My WIP is historical fiction. It covers a year-long period during the American Revolution featuring real players and rare biographical insights I have uncovered from my extensive research, as well as narrative non-fiction-like accounts of specific battles. The "fiction" part comes from the main POV character, whose fictional story (a composite of accounts) is interwoven among these real events, connecting everything together. I would say the balance is 50% accurate history/50% historical dramatization. My main goal is to introduce readers to some great unsung heroes from both sides and educate about this lesser-known saga.
I know query space is ideally limited to plot/stakes/first act, but since most agents will not be familiar with the events or people I am covering, I feel the need to explain the real history and why it's worthy of being written about. I am afraid if I just present it as a standard fiction query, the true history I am trying to bring to light will get lost.

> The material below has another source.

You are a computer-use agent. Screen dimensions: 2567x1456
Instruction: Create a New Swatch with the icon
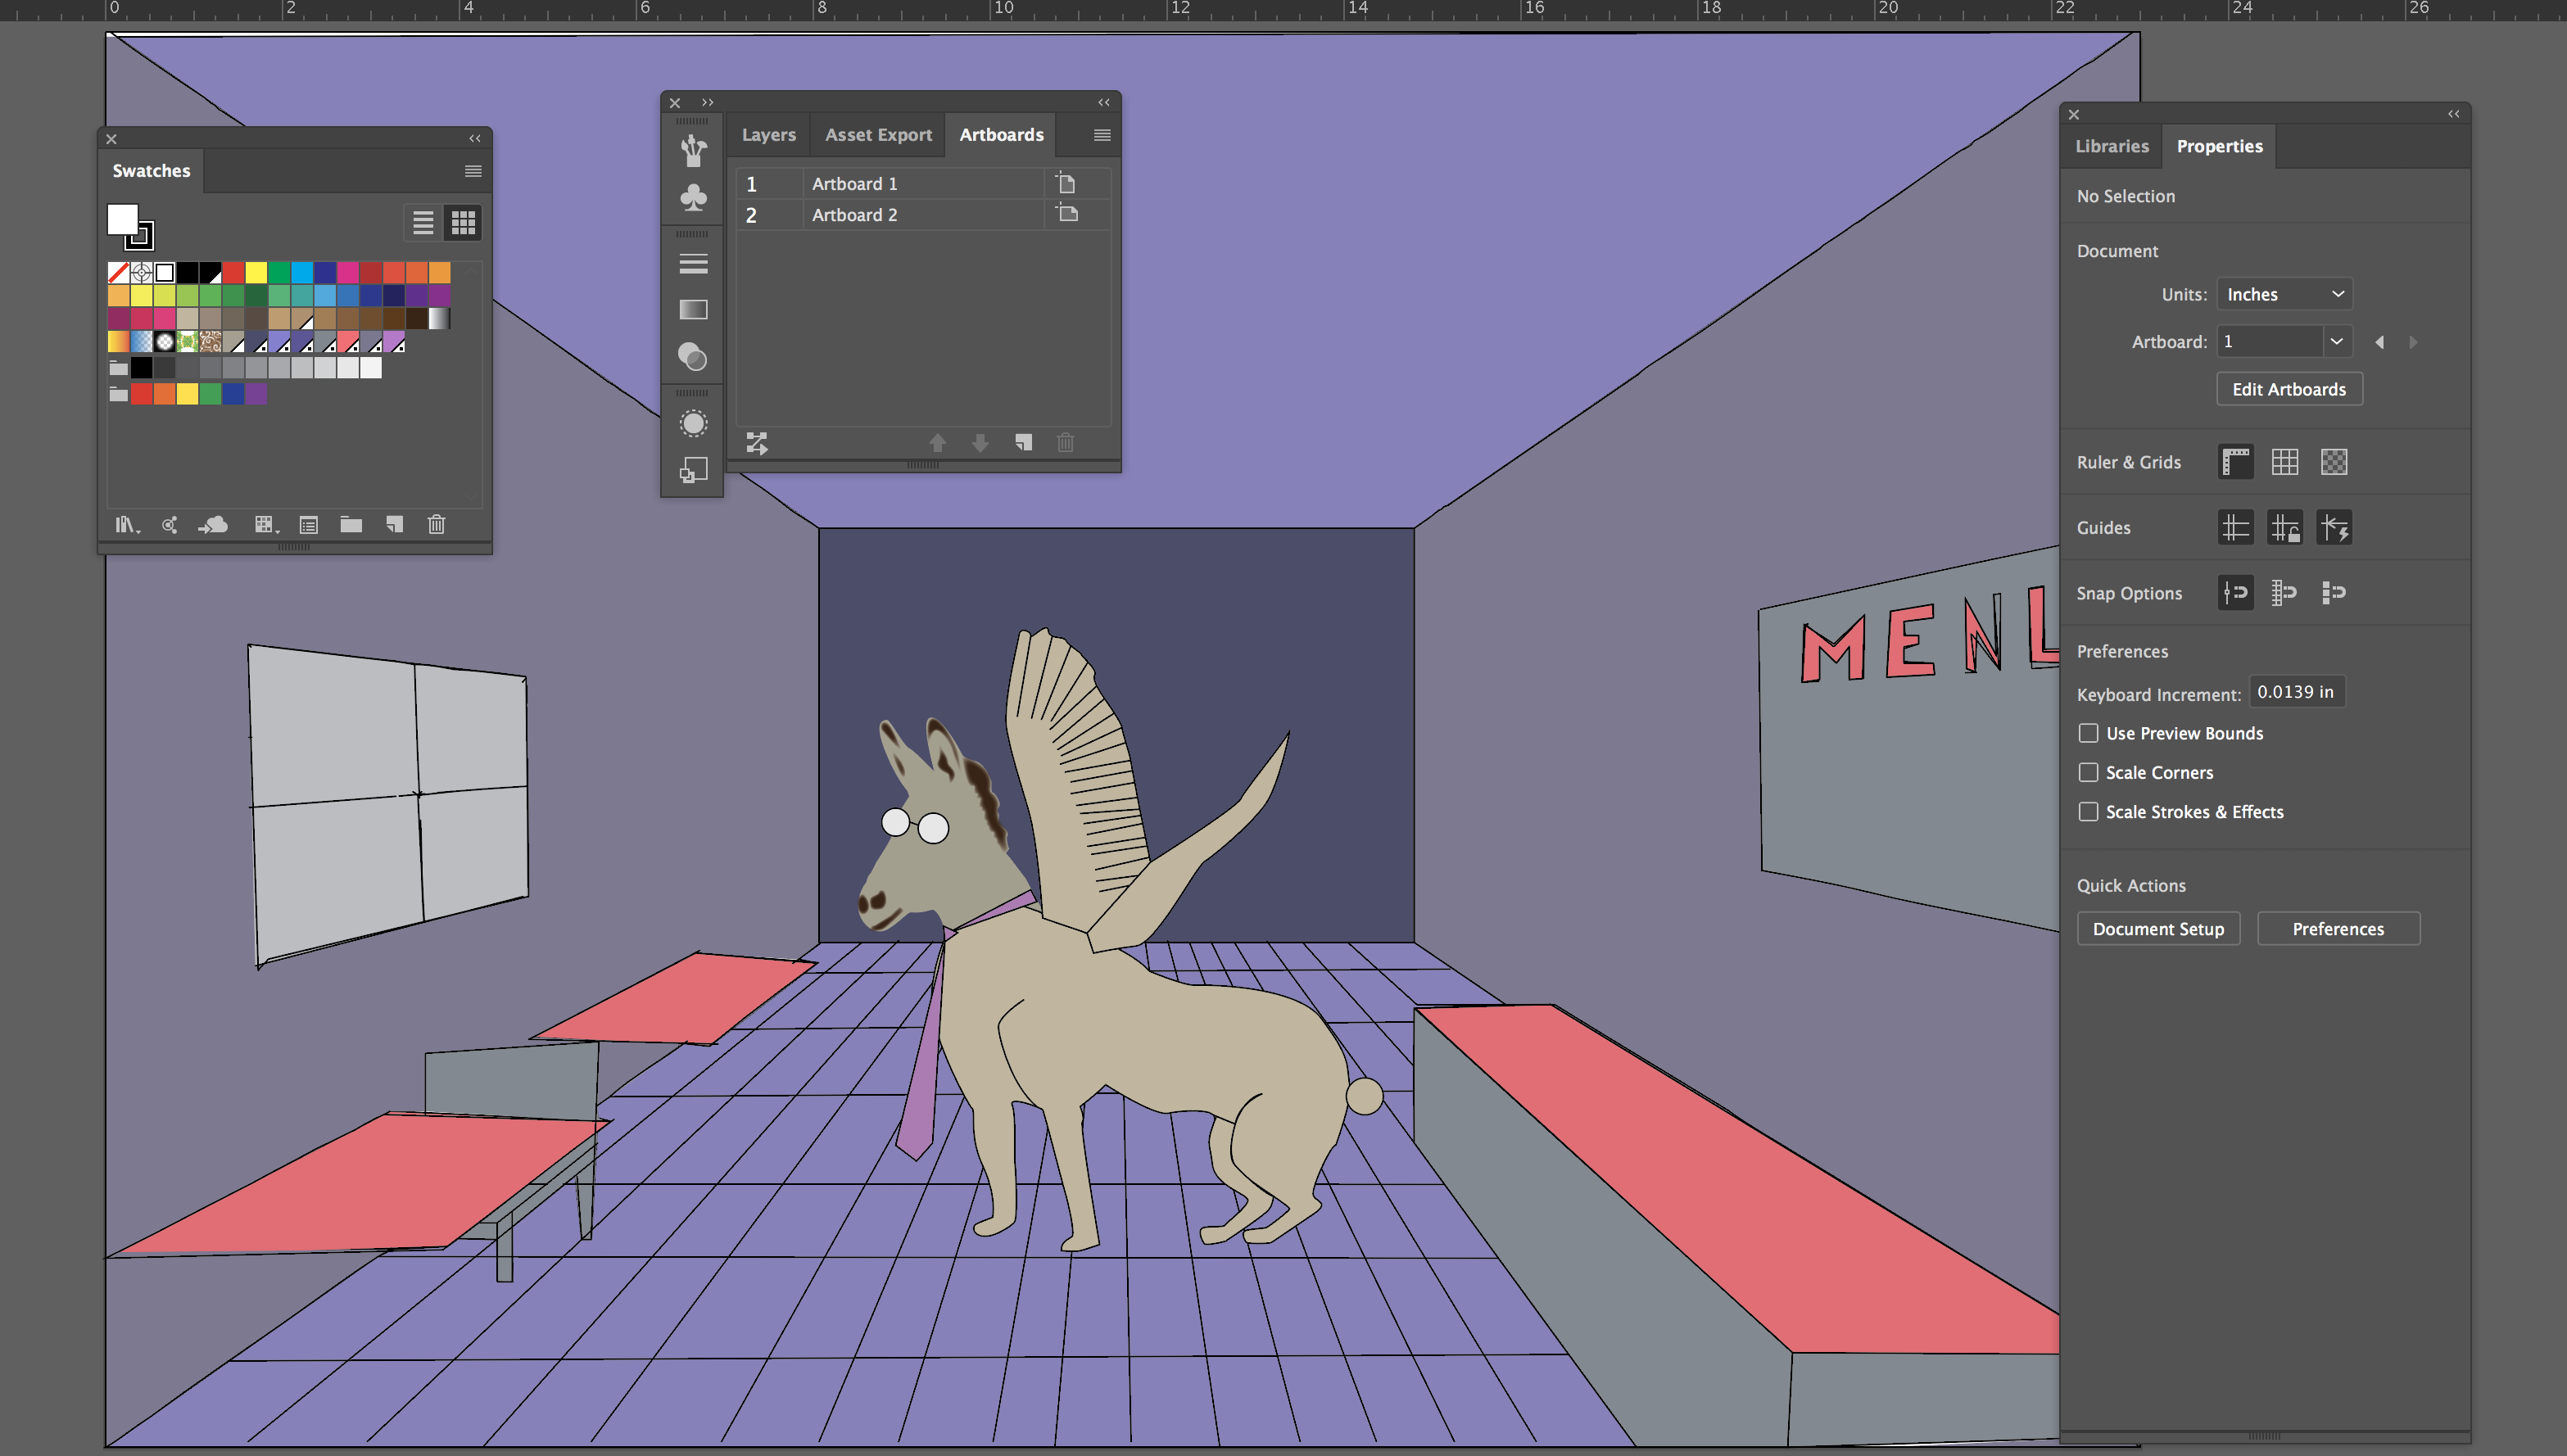pos(393,525)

For example, I would like to include something like this to introduce the agent to the real history behind the story:
Lt.-Col. The Honourable John Maitland, the son of the 6th Earl of Lauderdale, has been dubbed by military historians as the "Savior of Savannah" for his ingenuity in leading 800 troops from Beaufort under impossible odds, reaching Savannah ahead of the French blockade just in time to defend the town--despite having already lost one arm in battle and while suffering from malaria. Even the USMC museum on Parris Island has a display memorializing this feat, despite the fact that Maitland was an "opponent."
(1) Is it okay that I include a brief paragraph like this explaining the real history behind the story?
(2) If I do this, can I be forgiven for going over the standard query word count, or would I have to sacrifice precious plot/stakes space?
(3) Or is this unnecessary altogether and I am overthinking it?
(3) Sorta but not really
This is a textbook example of the value of an author website even if you've never published anything.
These kinds of explanations/elaborations/info dumps belong on your website, not in the query.
You need to engage the agent in your story first, not the history behind it.
If I'm interested in the story, I'll probably swim by your website BEFORE I request pages.
One reason I do that is to find out if you've self published this and "forgot" to tell me.
You can make sure I know to swim by if you include something like:
My main goal isI want to introduce readers to some great unsung heroes from both sides
Your main goal is to tell a good story.
Please don't hint that it's anything else.
educate about this lesser-known saga.There's more information about them on my website (listed below.)"
Under NO, ZERO, ZIPPO circumstances will you use the word educate in a query for a novel. People do not buy novels to learn about things. They buy novels for the story. That they learn stuff is a bonus.